TSMCを例にとると、同社が同じ製品を米国で製造する場合、台湾のチップ工場で製造するよりも50%高いコストがかかると、チャンは述べている。

チャンは、中国と台湾の戦争が台湾海峡で勃発し、チップの供給が途絶える可能性があるため、台湾は安全ではないかもしれないという懸念に対して、ワシントンが国内の半導体製造を後押しすることに懐疑的で、「戦争がなければ、これは無駄で高価な動きだ」と述べている。もし戦争になれば、「チップ以外にも心配することがたくさん出てくる」と付け加えた。

チャンは、TSMCが1997年にアメリカ北西部のワシントン州に工場を設立したことに触れ、過去25年間、生産性の向上を図ってきたと述べた。しかし、改善はされたものの、台湾とワシントン州での製造コストの大きな差は変わらない。

ワシントン州の製造拠点で製品を生産するコストは、台湾の工場に比べて約50%高い、という。
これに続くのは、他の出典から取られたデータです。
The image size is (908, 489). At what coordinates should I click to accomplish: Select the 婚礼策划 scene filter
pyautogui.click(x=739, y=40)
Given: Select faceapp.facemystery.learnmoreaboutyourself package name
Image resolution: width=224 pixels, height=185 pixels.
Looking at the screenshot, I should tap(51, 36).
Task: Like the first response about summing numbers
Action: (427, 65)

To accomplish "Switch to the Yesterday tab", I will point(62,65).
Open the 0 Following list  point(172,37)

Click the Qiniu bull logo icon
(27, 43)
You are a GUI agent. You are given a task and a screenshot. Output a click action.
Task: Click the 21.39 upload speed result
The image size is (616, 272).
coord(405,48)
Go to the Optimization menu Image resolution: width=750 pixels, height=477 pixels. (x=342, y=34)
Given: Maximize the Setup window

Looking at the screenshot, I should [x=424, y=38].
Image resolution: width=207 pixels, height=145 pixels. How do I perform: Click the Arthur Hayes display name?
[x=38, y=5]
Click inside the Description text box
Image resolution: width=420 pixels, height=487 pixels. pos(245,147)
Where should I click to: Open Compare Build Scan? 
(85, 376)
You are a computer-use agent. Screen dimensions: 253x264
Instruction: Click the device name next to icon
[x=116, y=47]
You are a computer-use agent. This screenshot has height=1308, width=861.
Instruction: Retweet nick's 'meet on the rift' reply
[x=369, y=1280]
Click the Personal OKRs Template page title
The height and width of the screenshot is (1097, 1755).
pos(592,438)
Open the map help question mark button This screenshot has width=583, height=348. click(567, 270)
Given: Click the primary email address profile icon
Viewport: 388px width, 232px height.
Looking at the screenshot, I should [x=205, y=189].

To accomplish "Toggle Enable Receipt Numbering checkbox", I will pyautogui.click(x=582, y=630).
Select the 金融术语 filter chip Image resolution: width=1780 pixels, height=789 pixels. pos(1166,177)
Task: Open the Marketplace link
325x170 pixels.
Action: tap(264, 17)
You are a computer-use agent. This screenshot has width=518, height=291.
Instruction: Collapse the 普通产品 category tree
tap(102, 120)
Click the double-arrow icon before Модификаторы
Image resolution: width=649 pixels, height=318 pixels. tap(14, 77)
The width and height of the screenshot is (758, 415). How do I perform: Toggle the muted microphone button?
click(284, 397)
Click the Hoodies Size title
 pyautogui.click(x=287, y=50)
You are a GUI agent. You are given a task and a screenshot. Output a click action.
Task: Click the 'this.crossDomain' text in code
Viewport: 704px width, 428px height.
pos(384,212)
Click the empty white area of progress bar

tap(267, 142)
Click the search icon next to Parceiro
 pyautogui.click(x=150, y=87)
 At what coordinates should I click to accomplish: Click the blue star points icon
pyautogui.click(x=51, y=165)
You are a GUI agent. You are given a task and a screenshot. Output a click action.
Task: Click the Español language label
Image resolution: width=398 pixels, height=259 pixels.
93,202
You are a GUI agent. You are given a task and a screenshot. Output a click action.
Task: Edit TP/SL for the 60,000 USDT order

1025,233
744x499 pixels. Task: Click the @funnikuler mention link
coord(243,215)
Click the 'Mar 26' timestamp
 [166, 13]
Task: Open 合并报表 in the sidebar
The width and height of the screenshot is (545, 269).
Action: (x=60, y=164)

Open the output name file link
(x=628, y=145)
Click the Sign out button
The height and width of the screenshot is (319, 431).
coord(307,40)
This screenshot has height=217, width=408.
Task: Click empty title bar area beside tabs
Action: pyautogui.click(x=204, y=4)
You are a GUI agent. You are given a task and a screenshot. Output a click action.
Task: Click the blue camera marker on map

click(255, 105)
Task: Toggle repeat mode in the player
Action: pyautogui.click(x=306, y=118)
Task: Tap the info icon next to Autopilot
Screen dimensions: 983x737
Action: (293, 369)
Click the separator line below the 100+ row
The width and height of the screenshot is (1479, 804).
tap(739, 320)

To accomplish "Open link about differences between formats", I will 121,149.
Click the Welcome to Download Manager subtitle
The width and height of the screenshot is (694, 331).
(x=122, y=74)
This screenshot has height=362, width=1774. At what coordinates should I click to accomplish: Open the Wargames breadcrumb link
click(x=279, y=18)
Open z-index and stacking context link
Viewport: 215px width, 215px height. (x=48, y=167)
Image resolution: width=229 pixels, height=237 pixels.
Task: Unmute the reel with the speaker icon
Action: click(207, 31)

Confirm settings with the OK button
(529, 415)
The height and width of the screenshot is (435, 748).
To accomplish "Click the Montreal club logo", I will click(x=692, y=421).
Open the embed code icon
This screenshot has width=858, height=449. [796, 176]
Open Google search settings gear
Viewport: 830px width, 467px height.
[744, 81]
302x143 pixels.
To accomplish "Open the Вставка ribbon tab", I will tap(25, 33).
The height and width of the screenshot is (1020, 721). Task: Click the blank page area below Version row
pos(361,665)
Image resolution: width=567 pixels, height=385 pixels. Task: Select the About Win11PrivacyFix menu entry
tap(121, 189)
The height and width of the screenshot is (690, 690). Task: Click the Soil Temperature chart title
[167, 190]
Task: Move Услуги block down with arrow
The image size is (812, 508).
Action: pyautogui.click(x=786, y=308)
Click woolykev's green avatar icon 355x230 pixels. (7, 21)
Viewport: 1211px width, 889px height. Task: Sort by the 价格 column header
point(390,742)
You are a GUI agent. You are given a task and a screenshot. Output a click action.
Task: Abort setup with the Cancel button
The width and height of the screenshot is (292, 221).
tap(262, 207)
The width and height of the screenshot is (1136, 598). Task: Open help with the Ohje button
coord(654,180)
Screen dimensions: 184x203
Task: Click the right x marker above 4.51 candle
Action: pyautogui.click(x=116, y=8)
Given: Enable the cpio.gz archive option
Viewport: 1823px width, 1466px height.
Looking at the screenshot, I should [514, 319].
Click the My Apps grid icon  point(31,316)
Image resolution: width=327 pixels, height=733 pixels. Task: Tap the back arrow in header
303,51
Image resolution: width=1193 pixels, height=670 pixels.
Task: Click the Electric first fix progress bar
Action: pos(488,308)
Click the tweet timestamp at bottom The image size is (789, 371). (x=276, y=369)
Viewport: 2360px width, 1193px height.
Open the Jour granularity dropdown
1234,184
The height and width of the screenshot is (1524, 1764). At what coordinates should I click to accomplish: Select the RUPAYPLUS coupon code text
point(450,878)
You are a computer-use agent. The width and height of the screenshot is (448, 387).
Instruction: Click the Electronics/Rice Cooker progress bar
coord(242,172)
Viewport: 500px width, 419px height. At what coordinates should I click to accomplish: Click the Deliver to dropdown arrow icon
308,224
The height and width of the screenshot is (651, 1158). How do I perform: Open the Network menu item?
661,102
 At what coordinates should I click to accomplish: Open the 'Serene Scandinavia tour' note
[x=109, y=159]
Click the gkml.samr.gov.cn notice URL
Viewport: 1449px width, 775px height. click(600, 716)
このため、TSMCは同地での製造オペレーションの規模を拡大しなかった。「(施設は)まだ採算が取れていたので、もちろんまだ操業しているが、拡張はしていない」とチャンは述べた。

米国ではチップの製造単価が高いため、米国が半導体の国内生産を増やすのは非常に高くつくと、チャンは指摘する。「TSMCのような企業と競争する世界市場では、非競争的となるだろう」

しかし、チャンは、米国には半導体で非常に優れた強み、すなわち設計力があると述べた。「米国は、世界のほとんどの設計能力を有している。台湾には少ししかなく、TSMCには何もない。台湾にも設計を行う企業はいくつかあるが、米国の企業ほどには進んでいない」

1950年代、1960年代、そして1970年代の前半、米国は競争力のある人材が揃っていたため、製造業が盛んだったという。しかし、その後、多くの人材が、より収益性の高い設計や金融・サービス業に移っていったと彼は指摘した。

アリゾナ州にあるTSMCの新しい工場は、半導体ウェハーの製造に5ナノメートル技術を利用するもので、ワシントン州の工場よりも規模が大きく、より高度な技術を使用するとチャンは述べた。

日本ではTSMCの合弁会社が運営するファブの建設が木曜日に始まり、2023年9月に完成し、2024年12月に製品出荷を開始する予定である。Japan Advanced Semiconductor Manufacturing 株式会社(JASM)の設立当初の発表では、22/28nmプロセスで半導体を製造するとしていたが、今回新たに12/16nm FinFETプロセス技術による製造も担えるようにJASMの能力を強化する。

※初稿で「オレゴン州の製造拠点」とあったのが、ワシントン州の誤りでした。訂正しました。